Eu estava vinculado à Unicamp até o ano passado e me mudei recentemente para Ribeirão Preto depois de passar em um concurso no Departamento de Farmacologia da FMRP. Havia acabado de montar minha equipe – composta por enquanto por um aluno de mestrado e outro de doutorado – quando veio a pandemia. Eu quase não vou à universidade, que interrompeu as atividades presenciais, mas os dois alunos estão frequentando o laboratório para conduzir esse projeto sobre a Covid-19. Os projetos deles tiveram uma pausa enquanto as atividades na USP estão restritas.

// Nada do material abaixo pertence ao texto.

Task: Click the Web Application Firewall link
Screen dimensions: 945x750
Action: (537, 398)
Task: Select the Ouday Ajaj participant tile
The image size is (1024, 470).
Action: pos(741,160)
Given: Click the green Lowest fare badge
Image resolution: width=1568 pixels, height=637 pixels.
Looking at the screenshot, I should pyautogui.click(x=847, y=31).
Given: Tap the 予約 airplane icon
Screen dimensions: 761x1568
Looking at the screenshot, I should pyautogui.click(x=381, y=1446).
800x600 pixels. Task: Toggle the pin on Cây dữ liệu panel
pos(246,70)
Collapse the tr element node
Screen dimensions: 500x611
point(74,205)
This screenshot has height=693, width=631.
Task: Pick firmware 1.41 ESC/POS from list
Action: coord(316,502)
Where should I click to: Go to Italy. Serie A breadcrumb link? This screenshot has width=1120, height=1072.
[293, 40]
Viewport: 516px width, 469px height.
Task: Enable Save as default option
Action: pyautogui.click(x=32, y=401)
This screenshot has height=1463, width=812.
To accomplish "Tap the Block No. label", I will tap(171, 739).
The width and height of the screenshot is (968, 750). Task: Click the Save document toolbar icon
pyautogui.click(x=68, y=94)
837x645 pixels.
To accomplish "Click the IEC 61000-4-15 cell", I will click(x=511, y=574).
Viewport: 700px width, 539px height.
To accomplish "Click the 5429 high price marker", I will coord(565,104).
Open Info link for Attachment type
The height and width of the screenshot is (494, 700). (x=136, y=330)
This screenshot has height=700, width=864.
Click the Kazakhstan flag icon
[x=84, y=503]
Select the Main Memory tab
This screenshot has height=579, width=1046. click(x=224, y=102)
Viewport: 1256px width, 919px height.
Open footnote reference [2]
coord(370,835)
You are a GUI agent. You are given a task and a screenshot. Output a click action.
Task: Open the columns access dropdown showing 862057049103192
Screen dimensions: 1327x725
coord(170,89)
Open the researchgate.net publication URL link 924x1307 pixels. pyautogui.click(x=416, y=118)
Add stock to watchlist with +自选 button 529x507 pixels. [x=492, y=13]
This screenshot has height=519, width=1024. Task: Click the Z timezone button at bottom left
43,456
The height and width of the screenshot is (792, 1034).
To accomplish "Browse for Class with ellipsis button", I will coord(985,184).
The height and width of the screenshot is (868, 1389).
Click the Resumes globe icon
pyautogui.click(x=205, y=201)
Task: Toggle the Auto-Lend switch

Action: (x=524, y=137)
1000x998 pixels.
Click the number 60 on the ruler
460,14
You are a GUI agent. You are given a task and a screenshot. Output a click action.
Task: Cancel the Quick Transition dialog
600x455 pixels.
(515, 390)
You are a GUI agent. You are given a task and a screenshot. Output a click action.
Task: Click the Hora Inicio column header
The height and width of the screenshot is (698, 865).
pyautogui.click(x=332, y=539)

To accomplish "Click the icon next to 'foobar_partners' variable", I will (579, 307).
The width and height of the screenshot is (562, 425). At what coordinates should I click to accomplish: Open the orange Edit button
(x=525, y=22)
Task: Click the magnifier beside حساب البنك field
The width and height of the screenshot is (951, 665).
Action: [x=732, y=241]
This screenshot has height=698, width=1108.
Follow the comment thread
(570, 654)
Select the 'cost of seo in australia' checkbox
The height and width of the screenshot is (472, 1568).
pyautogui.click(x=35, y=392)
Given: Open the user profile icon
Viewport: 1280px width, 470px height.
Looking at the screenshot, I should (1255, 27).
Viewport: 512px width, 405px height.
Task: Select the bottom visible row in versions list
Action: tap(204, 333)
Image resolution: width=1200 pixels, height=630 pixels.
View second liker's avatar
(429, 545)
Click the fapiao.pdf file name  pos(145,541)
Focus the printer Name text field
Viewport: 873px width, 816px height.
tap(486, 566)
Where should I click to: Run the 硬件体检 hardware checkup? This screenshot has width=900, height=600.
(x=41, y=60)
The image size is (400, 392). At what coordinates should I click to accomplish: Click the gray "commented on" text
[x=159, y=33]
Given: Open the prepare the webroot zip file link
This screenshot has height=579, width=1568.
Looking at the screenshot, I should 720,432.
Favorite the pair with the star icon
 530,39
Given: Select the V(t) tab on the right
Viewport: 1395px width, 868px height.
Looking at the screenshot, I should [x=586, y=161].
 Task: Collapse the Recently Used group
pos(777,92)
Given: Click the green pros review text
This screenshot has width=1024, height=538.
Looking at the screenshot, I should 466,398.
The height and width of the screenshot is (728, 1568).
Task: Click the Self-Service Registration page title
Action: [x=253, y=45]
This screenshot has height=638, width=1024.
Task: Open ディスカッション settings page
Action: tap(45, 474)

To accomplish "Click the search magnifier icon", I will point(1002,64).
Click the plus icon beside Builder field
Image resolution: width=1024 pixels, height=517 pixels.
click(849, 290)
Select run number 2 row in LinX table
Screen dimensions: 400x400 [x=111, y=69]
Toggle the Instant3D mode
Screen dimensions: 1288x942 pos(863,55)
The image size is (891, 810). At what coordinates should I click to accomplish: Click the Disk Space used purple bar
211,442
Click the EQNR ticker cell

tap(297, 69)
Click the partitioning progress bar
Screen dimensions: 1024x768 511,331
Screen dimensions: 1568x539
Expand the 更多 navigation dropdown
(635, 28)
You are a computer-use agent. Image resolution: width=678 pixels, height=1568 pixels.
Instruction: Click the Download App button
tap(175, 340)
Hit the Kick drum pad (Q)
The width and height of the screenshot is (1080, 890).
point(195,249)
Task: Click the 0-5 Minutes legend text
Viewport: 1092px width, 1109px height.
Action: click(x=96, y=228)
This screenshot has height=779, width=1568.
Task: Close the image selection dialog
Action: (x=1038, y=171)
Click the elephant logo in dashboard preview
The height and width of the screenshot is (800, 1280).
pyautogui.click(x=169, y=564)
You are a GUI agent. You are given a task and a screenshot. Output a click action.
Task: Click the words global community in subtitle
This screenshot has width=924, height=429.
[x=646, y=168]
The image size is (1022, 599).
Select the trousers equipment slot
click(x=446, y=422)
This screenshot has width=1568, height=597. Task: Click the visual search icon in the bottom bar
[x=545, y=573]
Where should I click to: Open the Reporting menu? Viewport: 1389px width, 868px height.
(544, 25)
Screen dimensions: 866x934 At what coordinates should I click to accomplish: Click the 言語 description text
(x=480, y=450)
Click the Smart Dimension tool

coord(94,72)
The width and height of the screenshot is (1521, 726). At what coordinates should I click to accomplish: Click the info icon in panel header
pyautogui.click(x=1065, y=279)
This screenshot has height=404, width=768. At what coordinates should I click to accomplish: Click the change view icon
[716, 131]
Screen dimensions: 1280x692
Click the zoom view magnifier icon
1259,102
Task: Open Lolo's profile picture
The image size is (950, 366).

A vida da minha família foi bastante afetada. Eu me mudei para Ribeirão Preto em janeiro e estava trabalhando havia apenas dois meses quando a universidade entrou em quarentena. Em casa, a pandemia chegou em um momento em que estávamos construindo uma nova rotina. Minha esposa acabara de começar em um emprego novo e nossos três filhos, de 12, 9 e 7 anos, mal tinham conseguido conhecer os colegas na escola nova quando as aulas foram interrompidas. O fato de as aulas seguirem virtualmente ajuda a mantê-los ocupados, mas a adaptação ficou incompleta e eu preciso acompanhá-los de perto. É mais comum que eles brinquem e se comuniquem on-line com os amigos que tinham em Campinas do que com amigos novos de Ribeirão Preto. Mas tenho tentado aproveitar. Há mais tempo para coordenar as pesquisas relacionadas à Covid-19, escrever artigos e novos projetos, e também tenho me ocupado com a formação da nossa equipe, pois em algum momento retornaremos às nossas pesquisas e pretendo recomeçar com a equipe ampliada e forte.